Grundsätzlich muss es sich um wissenschaftlich aktuelle Inhalte handeln. Zudem sollte der Absender der Website schnell und eindeutig auffindbar sein. Ansprechpartner und Kontaktinformationen müssen ebenfalls genannt werden. Wirklich vorsichtig sollten Patienten sein, sobald Krebs simplifiziert wird und die Website die allumfassende Wahrheit präsentiert. Wenn häufig von „alternativ“ die Rede ist oder Symbole wie das Yin und Yang-Zeichen zu sehen sind, sollte per se Vorsicht geboten sein.

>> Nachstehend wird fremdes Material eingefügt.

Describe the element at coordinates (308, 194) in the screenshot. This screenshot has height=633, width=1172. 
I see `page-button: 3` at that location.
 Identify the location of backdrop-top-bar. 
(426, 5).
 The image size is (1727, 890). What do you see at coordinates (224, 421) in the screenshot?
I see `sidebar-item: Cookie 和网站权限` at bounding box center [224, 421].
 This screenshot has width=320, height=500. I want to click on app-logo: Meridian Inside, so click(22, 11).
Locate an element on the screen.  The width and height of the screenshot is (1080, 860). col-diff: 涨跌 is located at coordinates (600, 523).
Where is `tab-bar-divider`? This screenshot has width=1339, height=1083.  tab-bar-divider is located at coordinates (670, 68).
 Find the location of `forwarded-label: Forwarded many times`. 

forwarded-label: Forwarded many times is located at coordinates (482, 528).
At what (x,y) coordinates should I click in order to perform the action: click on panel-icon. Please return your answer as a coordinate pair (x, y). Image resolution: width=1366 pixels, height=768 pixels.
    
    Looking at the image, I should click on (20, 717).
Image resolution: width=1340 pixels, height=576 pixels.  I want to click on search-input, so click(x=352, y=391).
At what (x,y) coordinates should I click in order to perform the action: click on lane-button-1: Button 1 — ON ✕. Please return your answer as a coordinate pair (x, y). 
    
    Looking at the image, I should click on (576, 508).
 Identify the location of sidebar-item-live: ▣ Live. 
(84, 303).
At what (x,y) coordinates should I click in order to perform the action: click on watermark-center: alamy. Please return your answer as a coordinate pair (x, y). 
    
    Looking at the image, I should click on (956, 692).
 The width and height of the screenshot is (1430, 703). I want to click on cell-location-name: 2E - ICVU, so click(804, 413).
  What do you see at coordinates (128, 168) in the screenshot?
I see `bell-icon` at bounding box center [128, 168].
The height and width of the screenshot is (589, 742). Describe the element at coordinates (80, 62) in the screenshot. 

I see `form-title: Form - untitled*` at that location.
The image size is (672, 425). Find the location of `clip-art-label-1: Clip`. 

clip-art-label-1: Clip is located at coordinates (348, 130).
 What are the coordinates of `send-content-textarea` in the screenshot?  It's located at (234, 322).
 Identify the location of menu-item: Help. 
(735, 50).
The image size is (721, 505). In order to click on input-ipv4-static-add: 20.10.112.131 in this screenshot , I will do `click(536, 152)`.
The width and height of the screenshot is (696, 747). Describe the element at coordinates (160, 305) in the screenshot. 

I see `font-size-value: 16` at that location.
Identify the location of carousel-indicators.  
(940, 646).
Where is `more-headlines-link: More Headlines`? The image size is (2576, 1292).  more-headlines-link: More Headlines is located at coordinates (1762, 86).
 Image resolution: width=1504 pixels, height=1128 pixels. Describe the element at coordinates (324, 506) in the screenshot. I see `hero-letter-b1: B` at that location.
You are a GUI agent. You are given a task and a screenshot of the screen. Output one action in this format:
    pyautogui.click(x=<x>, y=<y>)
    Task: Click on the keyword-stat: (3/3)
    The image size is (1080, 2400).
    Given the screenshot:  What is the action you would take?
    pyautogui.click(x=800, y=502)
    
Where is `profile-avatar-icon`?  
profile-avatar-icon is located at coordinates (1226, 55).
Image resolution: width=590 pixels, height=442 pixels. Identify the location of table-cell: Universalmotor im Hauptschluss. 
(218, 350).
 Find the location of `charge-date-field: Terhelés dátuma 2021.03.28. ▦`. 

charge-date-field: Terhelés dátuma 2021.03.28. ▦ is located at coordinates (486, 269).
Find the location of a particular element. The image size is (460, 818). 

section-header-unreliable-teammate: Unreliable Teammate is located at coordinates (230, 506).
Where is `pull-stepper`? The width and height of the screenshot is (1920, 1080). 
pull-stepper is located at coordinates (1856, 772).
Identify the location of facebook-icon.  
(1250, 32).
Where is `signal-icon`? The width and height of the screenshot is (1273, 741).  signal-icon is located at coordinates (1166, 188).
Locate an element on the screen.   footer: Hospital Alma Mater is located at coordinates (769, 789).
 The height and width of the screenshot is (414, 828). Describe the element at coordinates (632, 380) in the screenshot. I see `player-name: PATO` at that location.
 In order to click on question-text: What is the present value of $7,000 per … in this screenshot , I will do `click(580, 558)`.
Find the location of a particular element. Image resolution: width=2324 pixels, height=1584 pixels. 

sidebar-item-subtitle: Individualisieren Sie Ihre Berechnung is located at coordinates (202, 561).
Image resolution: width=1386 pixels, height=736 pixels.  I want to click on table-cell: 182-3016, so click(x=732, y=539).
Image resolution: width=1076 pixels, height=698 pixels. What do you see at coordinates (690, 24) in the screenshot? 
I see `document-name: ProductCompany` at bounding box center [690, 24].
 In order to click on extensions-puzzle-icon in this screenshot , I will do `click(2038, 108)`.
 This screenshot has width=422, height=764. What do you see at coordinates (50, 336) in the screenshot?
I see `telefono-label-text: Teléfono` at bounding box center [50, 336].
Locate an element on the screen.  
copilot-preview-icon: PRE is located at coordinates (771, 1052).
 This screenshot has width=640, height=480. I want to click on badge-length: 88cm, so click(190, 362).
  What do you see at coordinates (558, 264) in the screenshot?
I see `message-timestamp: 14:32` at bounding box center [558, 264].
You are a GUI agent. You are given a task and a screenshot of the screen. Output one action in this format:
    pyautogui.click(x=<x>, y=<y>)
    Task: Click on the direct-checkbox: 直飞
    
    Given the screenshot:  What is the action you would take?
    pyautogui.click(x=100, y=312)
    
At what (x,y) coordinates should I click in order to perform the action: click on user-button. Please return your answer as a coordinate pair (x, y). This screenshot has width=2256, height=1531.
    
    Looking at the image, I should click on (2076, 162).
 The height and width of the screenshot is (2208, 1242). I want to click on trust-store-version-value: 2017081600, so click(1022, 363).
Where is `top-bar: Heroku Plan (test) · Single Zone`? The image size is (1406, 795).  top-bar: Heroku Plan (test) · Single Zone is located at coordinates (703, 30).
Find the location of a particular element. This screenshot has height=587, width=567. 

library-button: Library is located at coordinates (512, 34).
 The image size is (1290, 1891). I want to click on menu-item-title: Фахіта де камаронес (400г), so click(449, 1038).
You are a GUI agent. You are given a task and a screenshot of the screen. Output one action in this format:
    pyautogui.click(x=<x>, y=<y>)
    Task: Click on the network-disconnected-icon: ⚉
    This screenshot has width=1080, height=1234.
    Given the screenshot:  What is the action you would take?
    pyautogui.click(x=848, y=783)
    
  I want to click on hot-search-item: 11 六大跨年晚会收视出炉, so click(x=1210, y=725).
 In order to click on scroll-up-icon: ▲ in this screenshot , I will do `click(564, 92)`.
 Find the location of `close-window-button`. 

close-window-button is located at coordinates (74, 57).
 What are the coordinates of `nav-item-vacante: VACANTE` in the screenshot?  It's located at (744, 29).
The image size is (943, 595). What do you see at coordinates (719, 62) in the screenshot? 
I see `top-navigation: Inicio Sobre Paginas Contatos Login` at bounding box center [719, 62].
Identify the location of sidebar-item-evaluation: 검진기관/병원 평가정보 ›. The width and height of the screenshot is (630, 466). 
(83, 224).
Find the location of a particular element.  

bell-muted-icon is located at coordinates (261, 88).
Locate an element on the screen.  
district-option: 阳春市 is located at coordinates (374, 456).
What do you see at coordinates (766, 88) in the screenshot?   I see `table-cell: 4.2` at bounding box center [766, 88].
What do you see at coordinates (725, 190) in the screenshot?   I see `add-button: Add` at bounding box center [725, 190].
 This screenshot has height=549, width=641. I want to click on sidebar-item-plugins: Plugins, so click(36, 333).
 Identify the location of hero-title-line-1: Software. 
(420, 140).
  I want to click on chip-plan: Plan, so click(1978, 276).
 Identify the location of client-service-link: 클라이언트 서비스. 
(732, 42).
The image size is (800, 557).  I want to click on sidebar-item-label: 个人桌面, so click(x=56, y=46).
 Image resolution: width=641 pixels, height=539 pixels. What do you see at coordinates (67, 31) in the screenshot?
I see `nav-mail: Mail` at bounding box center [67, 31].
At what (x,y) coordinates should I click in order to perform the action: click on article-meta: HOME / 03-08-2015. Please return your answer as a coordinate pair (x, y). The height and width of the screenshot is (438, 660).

Gibt es weitere Kriterien?

Ja, für mich ist die Aktualität ganz entscheidend. Selbst seriöse Seiten leiden häufig darunter, nicht aktuell zu sein. Darum sind Websites vielleicht nicht mehr das beste Medium. Viele Ärzte twittern beispielsweise von Kongressen über neue Studienergebnisse. Das finde ich als Arzt sehr praktisch und zeitgemäß. Grundsätzlich finde ich die Einbindung der Patienten enorm wichtig. Die sind häufig unterrepräsentiert. Dabei müssen wir intensiv zuhören und ihnen ein Mitspracherecht einräumen. In den USA wird dieses Prinzip viel mehr gelebt.

Haben Sie ein Beispiel?

Ja, besonders gut gelungen ist die Arbeit der ROS1ers. Das sind Patienten mit ROS1-positivem Lungenkrebs, einer speziellen Genveränderung. Die ROS1ers informieren auf ihrer Website und in den sozialen Medien über ihr spezielles Krankheitsbild, treten bei den größten Krebskongressen weltweit auf und verschaffen sich so Gehör. Das finde ich klasse. Mir ist bewusst, dass die ROS1ers eine kleine Gruppe im Bereich Lungenkrebs darstellen, aber es ist doch ein gutes Beispiel, wie sich die Betroffenen zusammentun und Aufmerksamkeit schaffen können. Ich selbst kommuniziere mittlerweile auch mit einigen meiner Patienten über geschlossene Facebook-Gruppen oder über WhatsApp – natürlich nur mit deren Einverständnis. Das bietet die Chance, die Lungenkrebspatienten mit ihrem jeweils speziellen Krankheitsbild zu vereinen und Austausch zu ermöglichen.

Interview Scheffler

Dr. Matthias Scheffler ist Onkologe in der Lung Cancer Group Cologne (LCGC, www.lungcancergroup.de) im Nationalen Netzwerk Genomische Medizin (www.nngm.de). Die LCGC wurde 2005 im Centrum für Integrierte Onkologie (CIO) an der Uniklinik Köln gegründet. Hier arbeiten Ärzte und Wissenschaftler mit ihren Teams zusammen an der Verbesserung der Therapie von Lungenkrebs.